**WORKING DATA**
▼
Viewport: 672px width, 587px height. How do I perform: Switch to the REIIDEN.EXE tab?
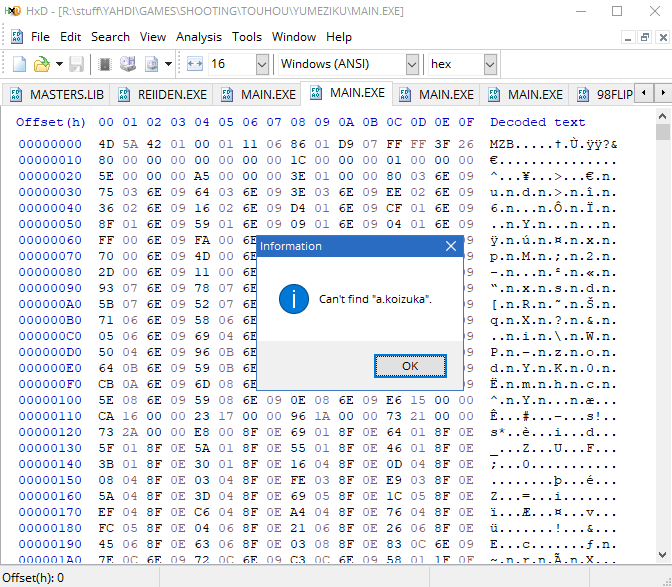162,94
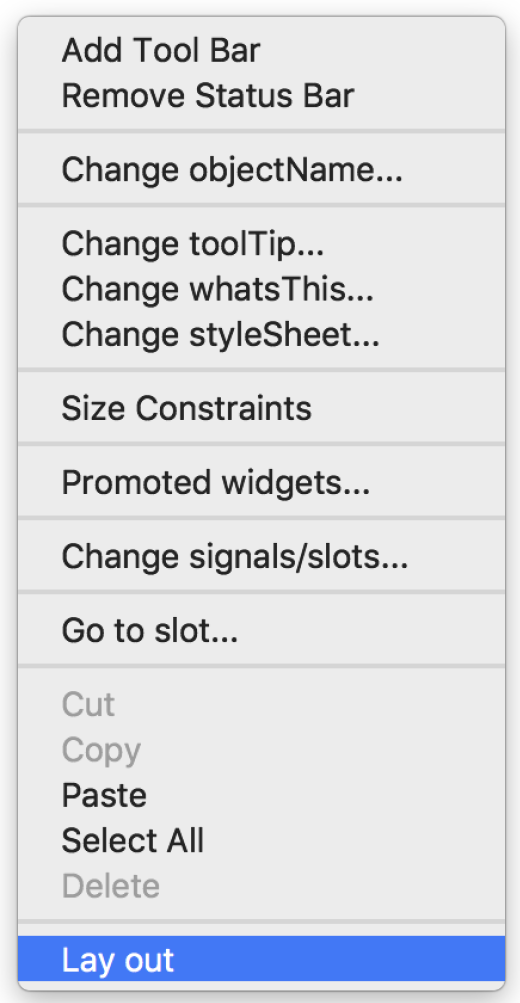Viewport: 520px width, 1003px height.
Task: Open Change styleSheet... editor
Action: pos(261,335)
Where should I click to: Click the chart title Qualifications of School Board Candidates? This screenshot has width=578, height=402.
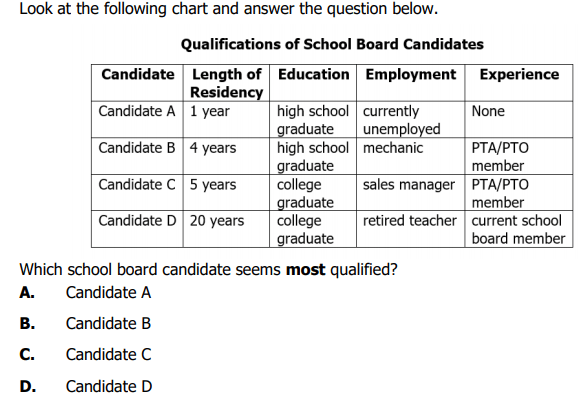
▲
▼
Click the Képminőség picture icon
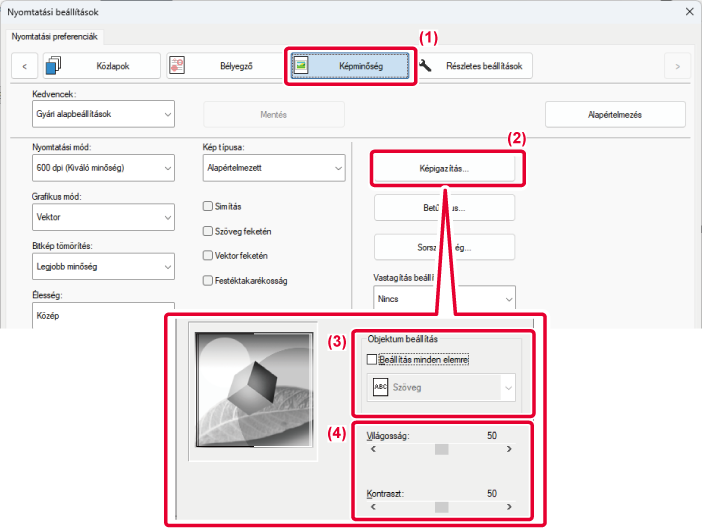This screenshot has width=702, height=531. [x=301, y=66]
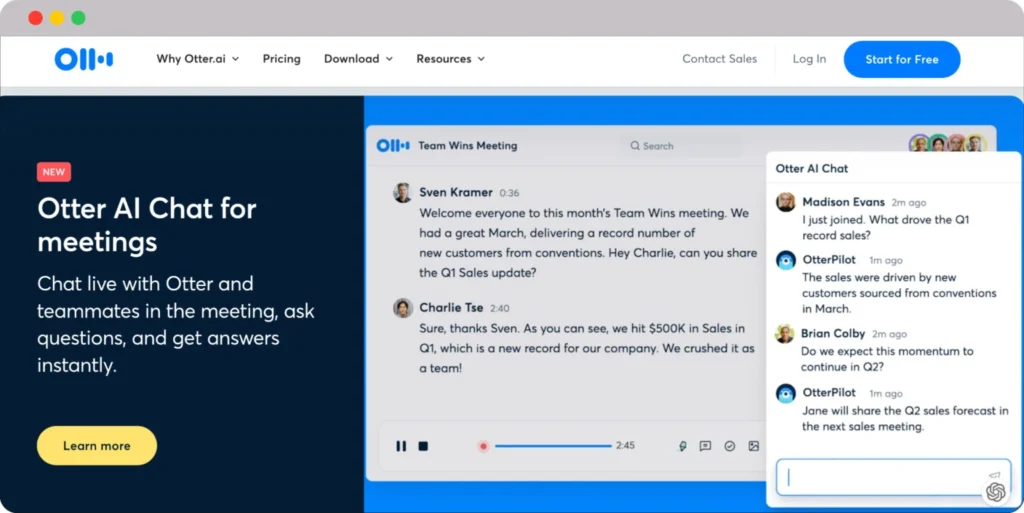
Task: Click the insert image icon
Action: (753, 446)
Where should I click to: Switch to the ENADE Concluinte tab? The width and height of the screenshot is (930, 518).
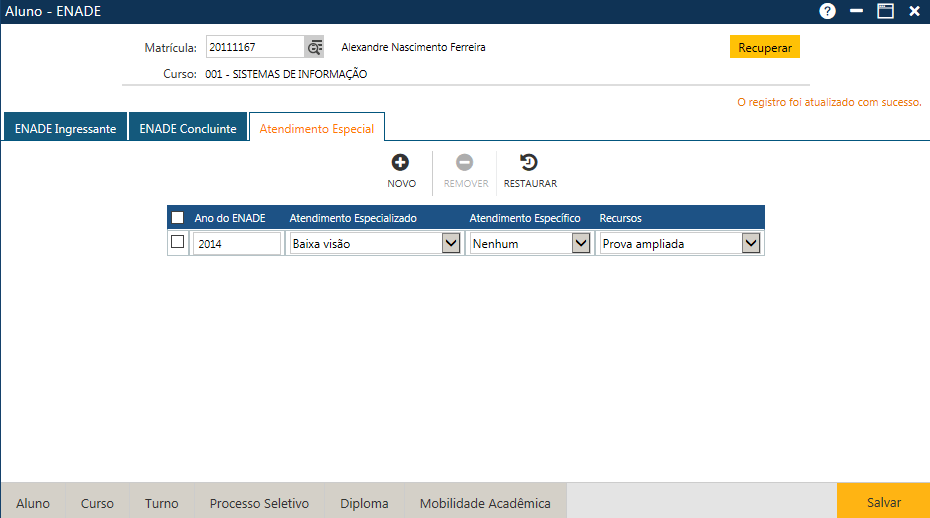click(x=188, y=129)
▲
▼
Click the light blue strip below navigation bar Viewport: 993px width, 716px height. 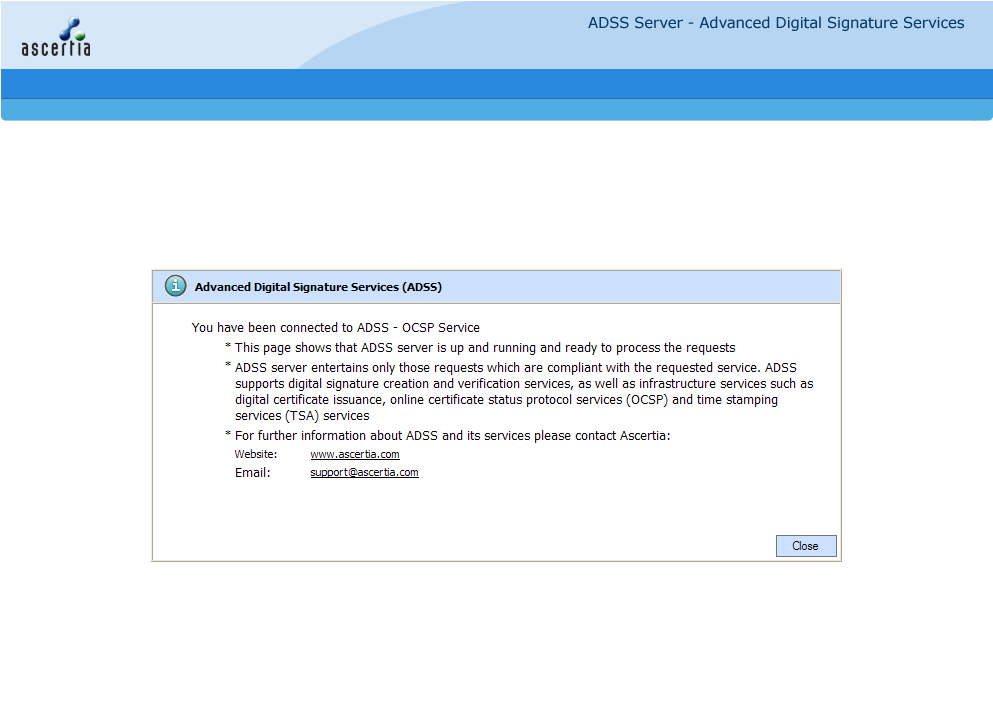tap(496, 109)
▲
**ACTIVITY**
Look above for the line with "Viewport: 672px width, 587px" and the line with "Where should I click to: Click", then copy them and all lines in between exactly as written, and only those, without any pictures.

**RESULT OF THE TASK**
Viewport: 672px width, 587px height. How do I perform: Switch to the REIIDEN.EXE tab?
162,94
Viewport: 520px width, 1003px height.
Task: Open Change styleSheet... editor
Action: pos(261,335)
Where should I click to: Click the chart title Qualifications of School Board Candidates? This screenshot has width=578, height=402.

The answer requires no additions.